Diese Momente, wo sie dir so präsent sind, deine Fesseln. Nur innendrin sind die, von aussen kann man sie nicht sehen. Diese Momente, in denen du genau weisst und merkst, dass dir nichts so sehr im Weg steht wie du selber. Womöglich aus lauter Angst vorm Leben.

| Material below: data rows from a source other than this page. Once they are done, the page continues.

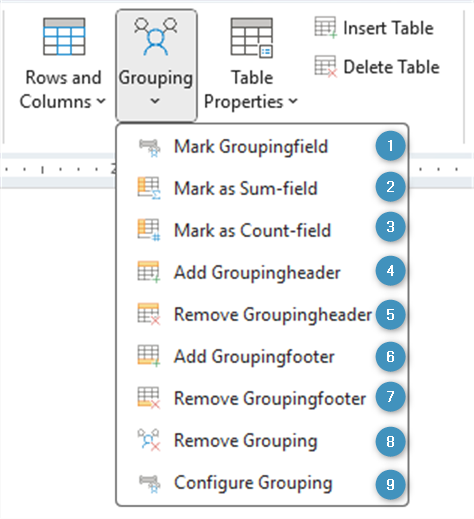The width and height of the screenshot is (474, 519).
Task: Click the Remove Groupingfooter icon
Action: click(149, 398)
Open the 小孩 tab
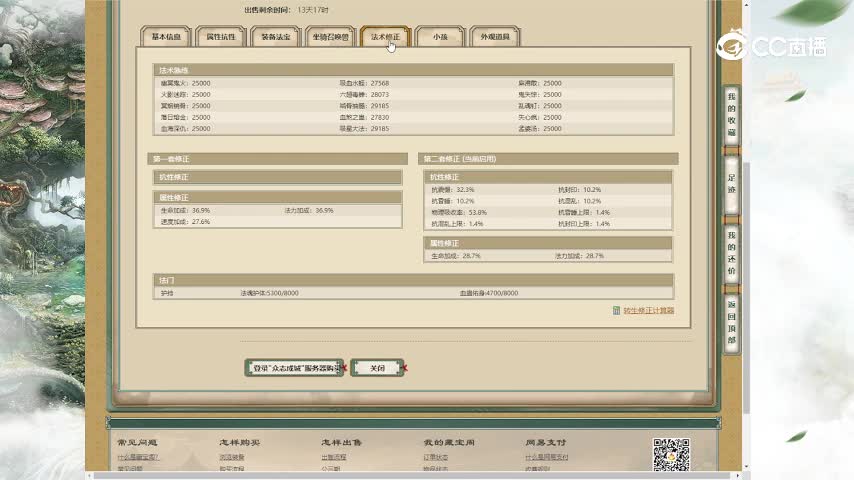The height and width of the screenshot is (480, 854). tap(440, 37)
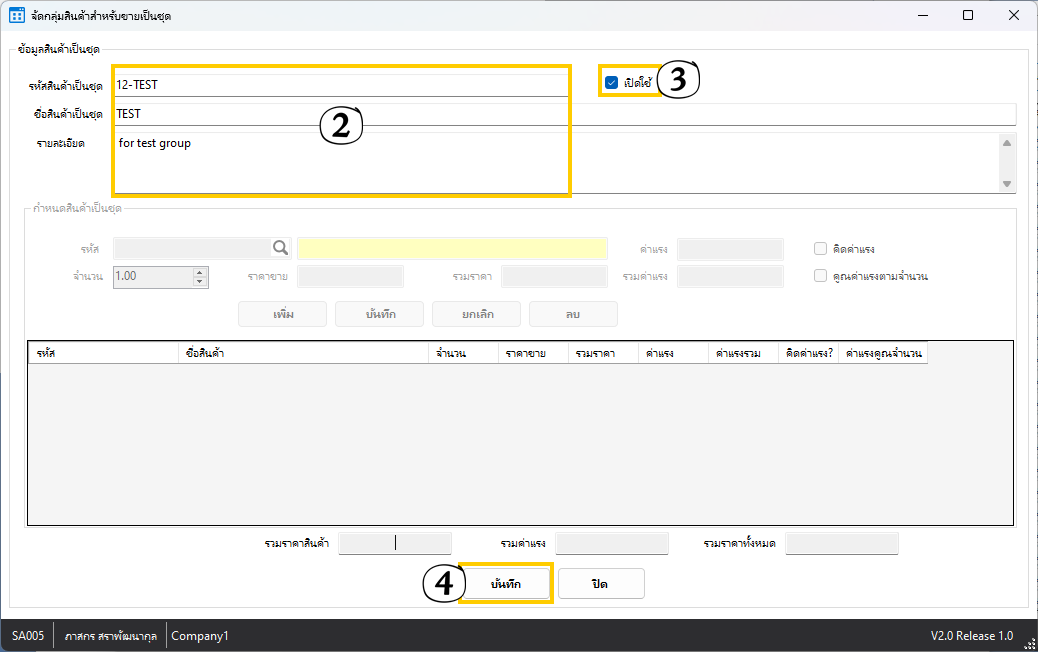This screenshot has height=652, width=1038.
Task: Sort by ชื่อสินค้า column header
Action: 302,353
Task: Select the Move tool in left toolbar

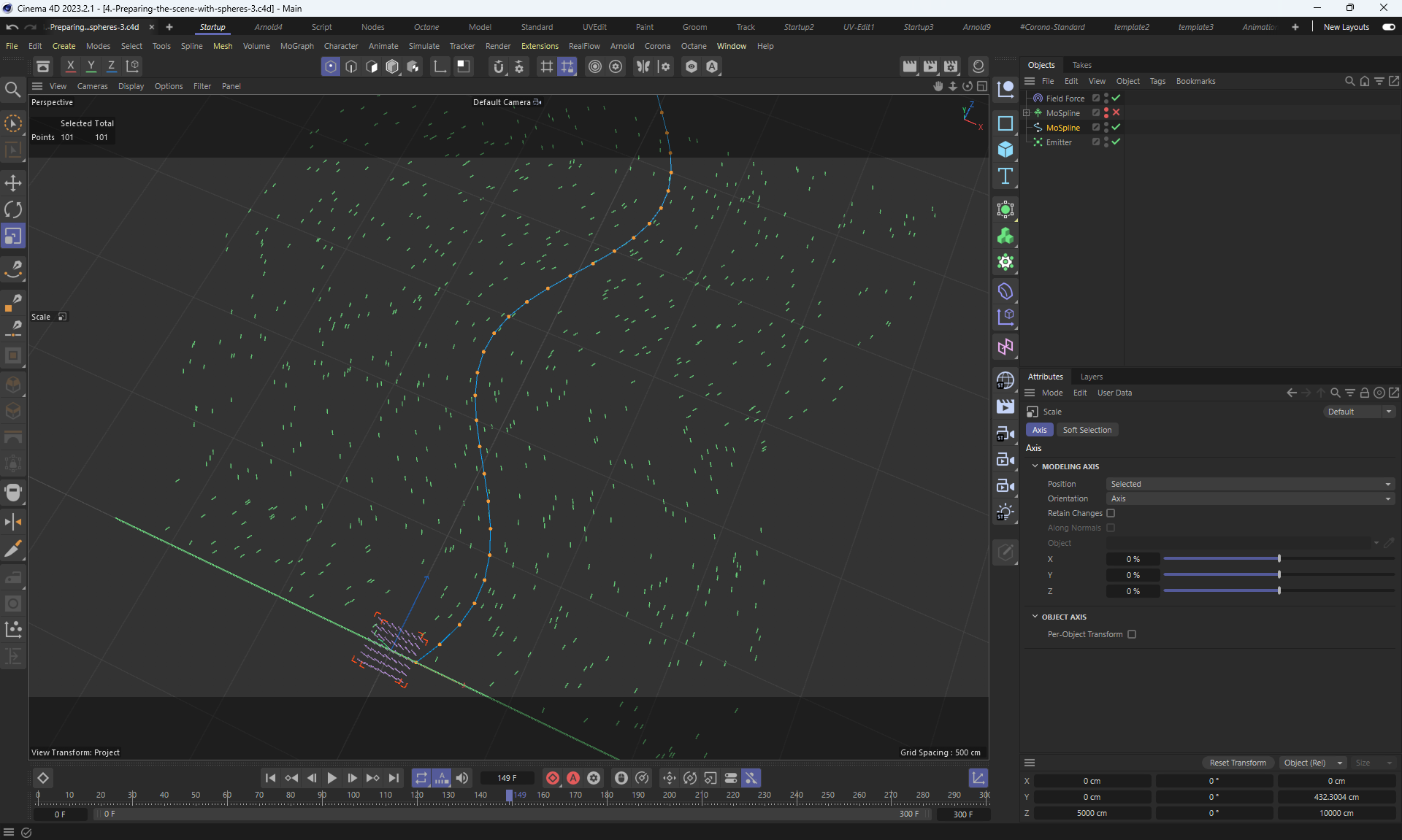Action: (x=13, y=183)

Diese Momente, wo dir die Verzweiflung über den Kopf schwappt, wie es eigentlich nur Atlantikwellen tun sollten. Weil du nicht weisst, wie du dagegen angehen sollst. Weil du es einfach nicht weisst. Soviel wollen, wollen, aber immer wieder nicht können. Jeder Schritt vorwärts nur in Zeitlupe und unter Aufbietung aller Kraft. Wie im Schwimmbad gegen die Gegenstromanlage anzurennen. Und wehe, die Kraft lässt nach oder du bist für einen Sekundenbruchteil nicht konzentriert und vergisst es, dich mit aller Gewalt dagegenzustemmen, dann reisst es dich sofort wieder zurück.

Diese Momente, wo du weisst, dass es ausser dir selber keine Wärter mehr gibt, dass die Tür offensteht und du rausmarschieren könntest. Können solltest. Und es geht und geht und geht nicht. Und die einzige, die du dafür hassen kannst, bist du selber, weil sie dich zwar zu der gemacht haben, die du bist, aber dich niemand zwingt, so zu bleiben. Ausser irgendetwas in dir selber, das für dich nicht greifbarer ist als dein eigener Schatten.